### WHAT TO PRODUCE
From the records below, output exactly the lines starting at the line with "Open the Developers footer link" and ending at the line with "Given: Click the author's display name", both of them included, but no pictures.

### SUPPLIED ENTRIES
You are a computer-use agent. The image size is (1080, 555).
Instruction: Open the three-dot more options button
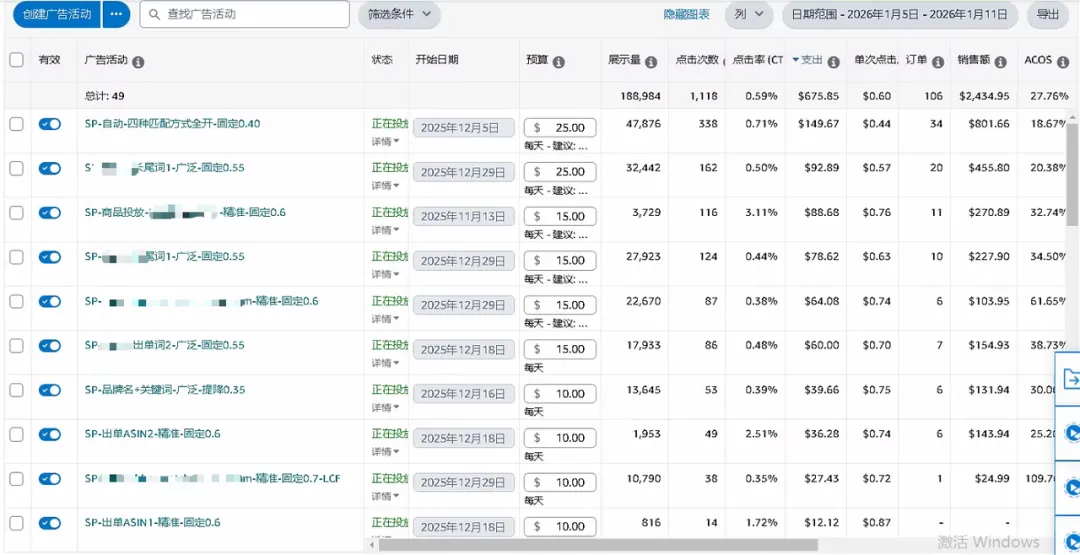pyautogui.click(x=117, y=15)
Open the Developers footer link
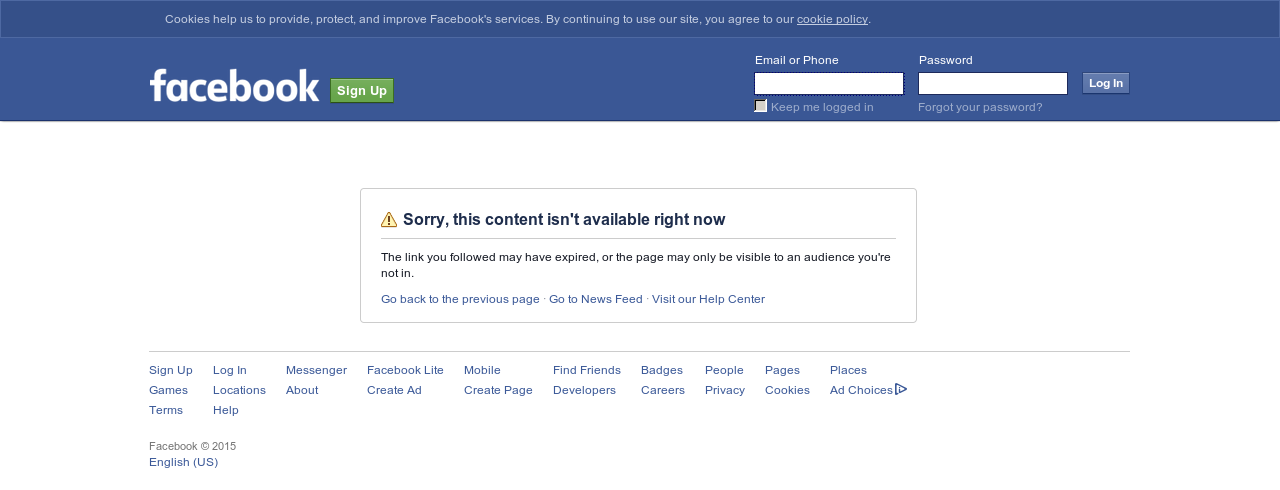This screenshot has height=490, width=1280. click(584, 390)
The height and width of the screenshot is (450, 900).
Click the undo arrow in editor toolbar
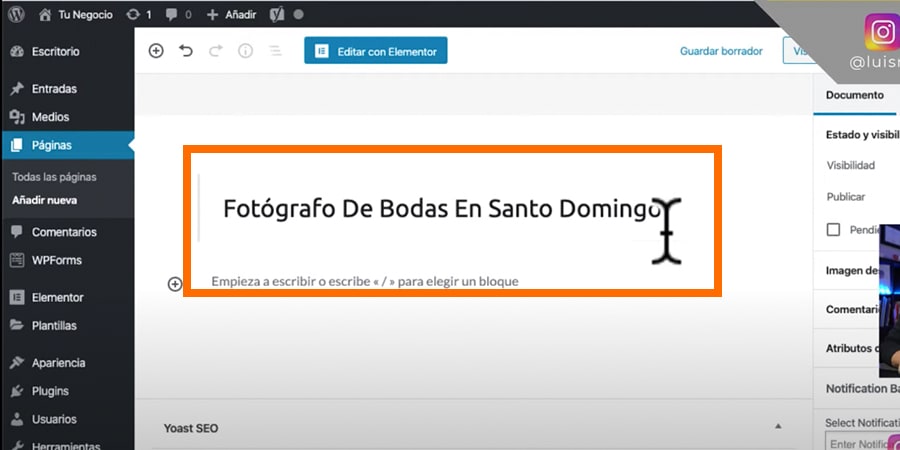[x=186, y=51]
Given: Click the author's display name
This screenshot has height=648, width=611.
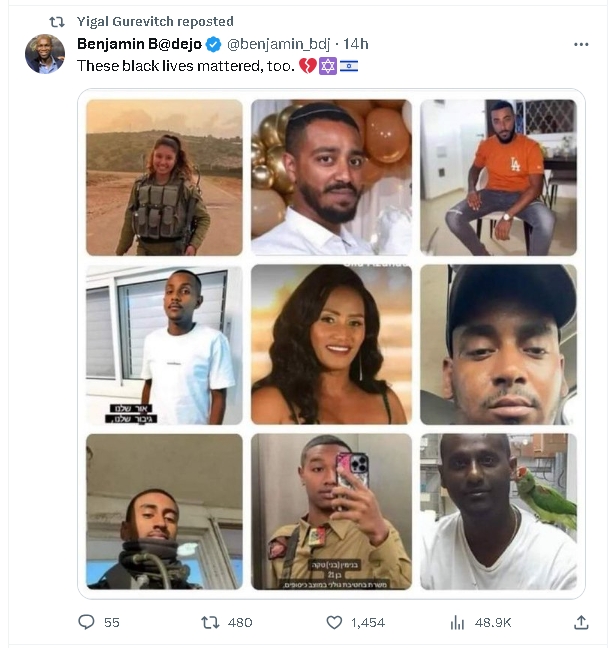Looking at the screenshot, I should click(x=139, y=44).
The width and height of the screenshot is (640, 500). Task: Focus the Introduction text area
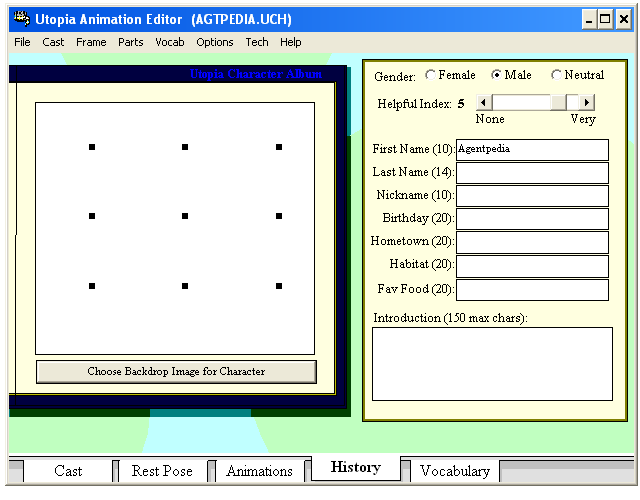coord(492,363)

### YOUR SOLUTION
Open the Developers footer link
This screenshot has height=490, width=1280. click(584, 390)
The height and width of the screenshot is (450, 900).
Click the undo arrow in editor toolbar
[x=186, y=51]
Given: Click the author's display name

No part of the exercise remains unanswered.